Üsküdar Üniversitesi İnsan ve Toplum Bilimleri Fakültesi Dekanı, Politik Psikoloji Uygulama ve Araştırma Merkezi Müdürü Prof. Dr. Deniz Ülke Arıboğan da açılış konuşmasında amaçlarının politik psikoloji alanına yeni bir açıklama boyutu ve bakış açısı getirebilmek olduğunu belirterek “Psikoloji alanı, son birkaç yıldır popüler çünkü insanı anlamak, toplumu anlamak onun davranışlarına yön veren psikoloji faktörlerini değerlendirmeye almak çok önemli. Buna rağmen uluslararası ilişkiler disiplini çok ilgisiz kaldı. Çok standart olarak dünyadaki ilişkileri bir devletlerarası ilişkiler boyutunda değerlendirmeye çalıştılar, diplomasi üzerinden anlamaya çalıştılar. Şimdi artık uluslararası ilişkiler alanı da bu yeni perspektifle zenginleşmeye başladı. Toplumların psikolojileri, kamuoyu algıları, liderlerin kişilik yapıları, toplumların tarihsel travmaları, ulusal hikayelerin üzerine bina eden anlatıların her biri çok önemli hale gelmeye başladı” dedi.

Politik Psikoloji Uygulama ve Araştırma Merkez ile Oxford Crick Merkezi işbirliği hedefleniyor

Prof. Dr. Arıboğan, “Ülkelerin içerisindeki siyasi yapı, demokratik anlayışları, liderliğin seçim süreçleri, lidere bakış açılarını önemli ölçüde belirler hale geldi psikolojik ortamlar ve tarihsel hikâyeler.
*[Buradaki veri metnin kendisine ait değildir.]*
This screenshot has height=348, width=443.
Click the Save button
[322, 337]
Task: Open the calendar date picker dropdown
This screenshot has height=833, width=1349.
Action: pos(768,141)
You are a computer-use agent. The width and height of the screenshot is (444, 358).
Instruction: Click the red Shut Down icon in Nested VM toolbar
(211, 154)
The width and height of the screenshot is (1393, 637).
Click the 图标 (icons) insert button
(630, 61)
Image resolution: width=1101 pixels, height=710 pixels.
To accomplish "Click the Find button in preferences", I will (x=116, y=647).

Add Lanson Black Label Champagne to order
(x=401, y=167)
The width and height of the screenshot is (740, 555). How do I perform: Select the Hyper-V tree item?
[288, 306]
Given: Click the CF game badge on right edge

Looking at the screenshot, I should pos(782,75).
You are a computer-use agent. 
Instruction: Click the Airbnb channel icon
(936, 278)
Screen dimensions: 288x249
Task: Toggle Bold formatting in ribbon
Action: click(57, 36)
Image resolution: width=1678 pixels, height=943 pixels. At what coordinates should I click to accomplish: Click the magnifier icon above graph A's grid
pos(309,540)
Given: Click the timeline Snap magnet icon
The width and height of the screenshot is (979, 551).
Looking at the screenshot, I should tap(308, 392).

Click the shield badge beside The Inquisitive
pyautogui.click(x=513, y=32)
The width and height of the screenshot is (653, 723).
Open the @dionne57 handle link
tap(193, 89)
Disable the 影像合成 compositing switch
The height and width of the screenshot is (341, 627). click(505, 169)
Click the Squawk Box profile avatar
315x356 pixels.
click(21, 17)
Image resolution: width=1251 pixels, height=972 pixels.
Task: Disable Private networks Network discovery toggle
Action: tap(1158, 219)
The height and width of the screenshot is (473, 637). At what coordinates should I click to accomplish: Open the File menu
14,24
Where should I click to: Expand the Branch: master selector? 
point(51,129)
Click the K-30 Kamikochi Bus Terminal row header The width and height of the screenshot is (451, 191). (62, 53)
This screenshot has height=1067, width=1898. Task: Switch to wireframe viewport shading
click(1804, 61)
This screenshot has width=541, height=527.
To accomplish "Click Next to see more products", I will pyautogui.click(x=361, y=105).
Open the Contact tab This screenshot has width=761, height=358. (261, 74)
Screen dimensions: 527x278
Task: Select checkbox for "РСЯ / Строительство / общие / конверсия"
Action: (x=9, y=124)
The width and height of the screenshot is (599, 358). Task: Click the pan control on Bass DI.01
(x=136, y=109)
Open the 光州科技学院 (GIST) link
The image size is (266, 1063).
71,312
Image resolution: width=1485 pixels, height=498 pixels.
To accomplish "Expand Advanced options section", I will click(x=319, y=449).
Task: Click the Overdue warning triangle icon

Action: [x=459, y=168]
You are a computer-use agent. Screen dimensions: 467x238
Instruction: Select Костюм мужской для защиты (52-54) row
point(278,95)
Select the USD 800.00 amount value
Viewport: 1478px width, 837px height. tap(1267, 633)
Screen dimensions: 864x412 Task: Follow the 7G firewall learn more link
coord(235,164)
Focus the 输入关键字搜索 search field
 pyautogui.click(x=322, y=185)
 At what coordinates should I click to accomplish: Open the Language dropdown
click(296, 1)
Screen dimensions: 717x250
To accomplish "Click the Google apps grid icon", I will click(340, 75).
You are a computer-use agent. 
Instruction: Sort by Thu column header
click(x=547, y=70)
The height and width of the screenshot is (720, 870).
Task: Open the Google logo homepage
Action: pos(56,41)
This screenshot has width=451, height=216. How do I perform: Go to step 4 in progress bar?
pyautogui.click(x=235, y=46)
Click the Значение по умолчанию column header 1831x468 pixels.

Bu nedenle artık yeni teknolojileri de kullanarak bir yandan hikâyelerimizle bir yandan teknolojik aygıtlarımızla insan beynini okumaya, insanı anlamaya çalışıyoruz. Hep birlikte bu alanı geliştireceğiz. Üniversitemizin sloganı insanı anla dünyayı değiştir. Değiştirebilmek için neyle uğraştığımızı anlamamız farklı perspektiflerle zenginleştirmemiz gerekiyor bu anlatılanları. O bakımdan Politik Psikoloji Uygulama ve Araştırma Merkezimizin hayırlı olmasını diliyorum. Bugün burada çok değerli konuşmacılarımız bulunuyor. Lord Alderdice’ye fahri doktora törenimiz var. İnşallah bundan sonra Oxford Crick Merkezimizle birlikte Üsküdar Üniversitesi Politik Psikoloji Uygulama ve Araştırma Merkezimizle beraber daha çok etkinliklerde bir araya geleceğiz” dedi.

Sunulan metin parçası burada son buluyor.